Limerence

10:36. Damn it. 

Once again, I have overstayed the welcome of my car, forgetting the impermanence of my 15 minute break. 

Slinking through the back aisles of cheap vodka and wine, I make my way to the front of the store. 

Smiling sheepishly at my boss, I shrug off my coat, tuck it sloppily into a cubby under the counter, and remove the “closed” sign from the conveyor belt. 

My nose registers him before my eyes do. 

The same earthy musk with, today, a chemical undertone of… diesel fuel? 

Glancing up, the tall, wiry man that occupies my every thought stands in front of me, 

holding his groceries in the crevice of his bent arm like a father cradling his child. 

As he sets down his items, my stomach somersaults knowing that he chose my line. 

Four lines in this grocery store…  and he chose me.

 

I know she’s watching me. I often feel her stare as I wander the aisles. 

At first, I chose her line because, admittedly, I liked the attention. 

The flush of her cheeks as our eyes meet, the way she licks her lips as she counts the money I hand her, her dark eyes that follow me like a hungry animal on the prowl…

We’ve been playing this game for weeks now. 

I enter the store, wander aimlessly through the produce section, pick up a bottle of red from the back of the store, and check out at her line. 
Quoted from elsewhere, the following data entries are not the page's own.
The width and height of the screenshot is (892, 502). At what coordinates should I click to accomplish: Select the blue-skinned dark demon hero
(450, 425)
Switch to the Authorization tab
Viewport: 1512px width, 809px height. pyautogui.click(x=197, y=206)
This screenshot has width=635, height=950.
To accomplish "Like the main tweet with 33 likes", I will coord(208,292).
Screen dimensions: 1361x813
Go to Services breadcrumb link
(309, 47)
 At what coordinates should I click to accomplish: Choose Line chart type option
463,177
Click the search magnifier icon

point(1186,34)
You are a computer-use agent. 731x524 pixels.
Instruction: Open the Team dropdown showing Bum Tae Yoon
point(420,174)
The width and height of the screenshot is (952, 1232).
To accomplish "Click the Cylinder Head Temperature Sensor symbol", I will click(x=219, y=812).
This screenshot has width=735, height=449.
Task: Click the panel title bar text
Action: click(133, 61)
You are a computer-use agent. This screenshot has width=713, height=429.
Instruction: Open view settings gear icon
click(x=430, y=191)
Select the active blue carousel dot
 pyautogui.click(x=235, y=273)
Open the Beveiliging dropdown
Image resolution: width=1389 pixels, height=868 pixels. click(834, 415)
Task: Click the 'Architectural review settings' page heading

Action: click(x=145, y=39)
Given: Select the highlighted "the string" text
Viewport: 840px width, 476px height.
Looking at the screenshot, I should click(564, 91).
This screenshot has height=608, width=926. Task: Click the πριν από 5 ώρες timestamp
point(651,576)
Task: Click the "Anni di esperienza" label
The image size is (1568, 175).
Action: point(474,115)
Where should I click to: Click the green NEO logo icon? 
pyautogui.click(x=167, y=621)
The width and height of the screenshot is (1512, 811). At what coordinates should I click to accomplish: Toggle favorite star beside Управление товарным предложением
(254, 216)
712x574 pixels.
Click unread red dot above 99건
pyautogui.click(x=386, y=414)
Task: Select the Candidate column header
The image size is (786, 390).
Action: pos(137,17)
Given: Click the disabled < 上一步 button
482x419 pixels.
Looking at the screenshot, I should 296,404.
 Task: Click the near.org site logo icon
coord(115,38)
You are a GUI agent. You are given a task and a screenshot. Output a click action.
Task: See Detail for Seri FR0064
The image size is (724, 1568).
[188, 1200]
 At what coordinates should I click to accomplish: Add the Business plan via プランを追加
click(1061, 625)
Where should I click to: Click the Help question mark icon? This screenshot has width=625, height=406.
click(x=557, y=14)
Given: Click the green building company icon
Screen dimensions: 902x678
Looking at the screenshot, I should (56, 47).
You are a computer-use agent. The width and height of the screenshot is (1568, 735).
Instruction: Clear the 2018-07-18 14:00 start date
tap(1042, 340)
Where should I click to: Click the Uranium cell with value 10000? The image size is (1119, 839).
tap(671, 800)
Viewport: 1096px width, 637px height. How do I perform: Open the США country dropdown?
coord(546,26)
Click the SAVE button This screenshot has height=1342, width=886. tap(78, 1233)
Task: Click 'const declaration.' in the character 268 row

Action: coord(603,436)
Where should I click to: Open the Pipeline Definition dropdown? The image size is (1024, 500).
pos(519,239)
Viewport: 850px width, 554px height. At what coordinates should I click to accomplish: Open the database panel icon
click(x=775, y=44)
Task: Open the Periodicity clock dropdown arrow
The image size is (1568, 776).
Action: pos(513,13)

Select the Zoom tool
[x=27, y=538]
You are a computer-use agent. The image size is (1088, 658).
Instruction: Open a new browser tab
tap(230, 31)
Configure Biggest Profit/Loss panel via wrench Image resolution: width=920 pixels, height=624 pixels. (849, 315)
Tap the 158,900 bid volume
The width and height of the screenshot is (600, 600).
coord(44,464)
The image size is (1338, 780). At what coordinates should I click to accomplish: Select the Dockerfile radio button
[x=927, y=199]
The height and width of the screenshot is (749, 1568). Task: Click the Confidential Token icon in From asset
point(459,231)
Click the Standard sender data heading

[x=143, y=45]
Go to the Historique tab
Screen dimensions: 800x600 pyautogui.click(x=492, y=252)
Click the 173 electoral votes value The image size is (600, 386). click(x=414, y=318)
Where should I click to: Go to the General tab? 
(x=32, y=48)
I keep waiting for her to ask for my name, for my number, even to introduce herself- but nothing.

 

I know that he works next door, at the hardware store. I know that he lives nearby, close enough to bike. His bike is worn down, with a rusty bell sitting on its left handlebar. He never locks it up; he knows its futility. 

 

Yesterday, I followed his trail after dark, tracing the imprint of his tires on the dirt road with my work sneakers. When the trail turned to reveal a neighborhood, I heeled my shoes and socks off my feet, and tossed them down the hill aside the road. 

 

The dirt under my feet grounded me, and ignited me, beckoning me forward, tiptoeing barefooted towards his home. 

I watched his window until the sun rose again.  

I bite my cheek to hide my smile, recalling the secrets he had shared to me through the window. His pink, worn-down Hanes boxers silently flirt with me from beneath his Levi’s. 

He clumsily pulls his wallet out of his jacket, emptying the money slit. 

He is charming, in his boyishness. 

Out falls a crumpled 20, and a handful of miscellaneous coins. 

He counts out the coins, one by one, until he’s paid in full. 

 

Her eyes consume the silence that our voices are too timid to fill, sparkling with a mysterious knowingness as she checks me out. Handing me a crumpled receipt and my change, our fingers touch, and her hand jerks as if it had been burned. The coins rattle onto the counter, and a slight gasp escapes her lips. 

The sudden abundance of noise breaks the invisible wall that had been building tall for weeks. 

“Sorry. I don’t know why I did that. I’m such a klutz,” she says.

I slide the coins smoothly from the counter to my hand, and reach them back out to her. I notice how her freckled cheeks are flushed with color, her brown eyes tightly lined with dark makeup. 

“All good. I work next door, by the way,” I say, smiling. 

Carefully taking the coins from my hand, she smiles back at me and answers,

 “I know.”

 

I slide the coins off the counter between us and into the palm of my hand. After exchanging names and a few brief words, he turns to leave. 

I wonder if my eagerness has startled him, if he had smelled my desperation from across the counter. 

As I place his change into their assigned cubbies inside the register, I slip a couple of them into my pocket; a dime, a nickel, and a penny. 

16 cents won’t be missed. 

Later on my break in the privacy of my car, I close my eyes and pop his coins into my mouth, one by one, imagining the closeness of the coins to his wallet, his skin, and now my mouth. 

Flipping them around my mouth with my tongue, I relish the taste of metal, slightly tainted with laundry detergent and grime. It tastes like I’d imagine his sweat to taste; earthy and salty, slightly bitter. 

I swirl the tip of my tongue in a circular motion across the heads, their ridges almost abrasive. 

Spitting them back into my hand, I tuck them into my apron to return to the register.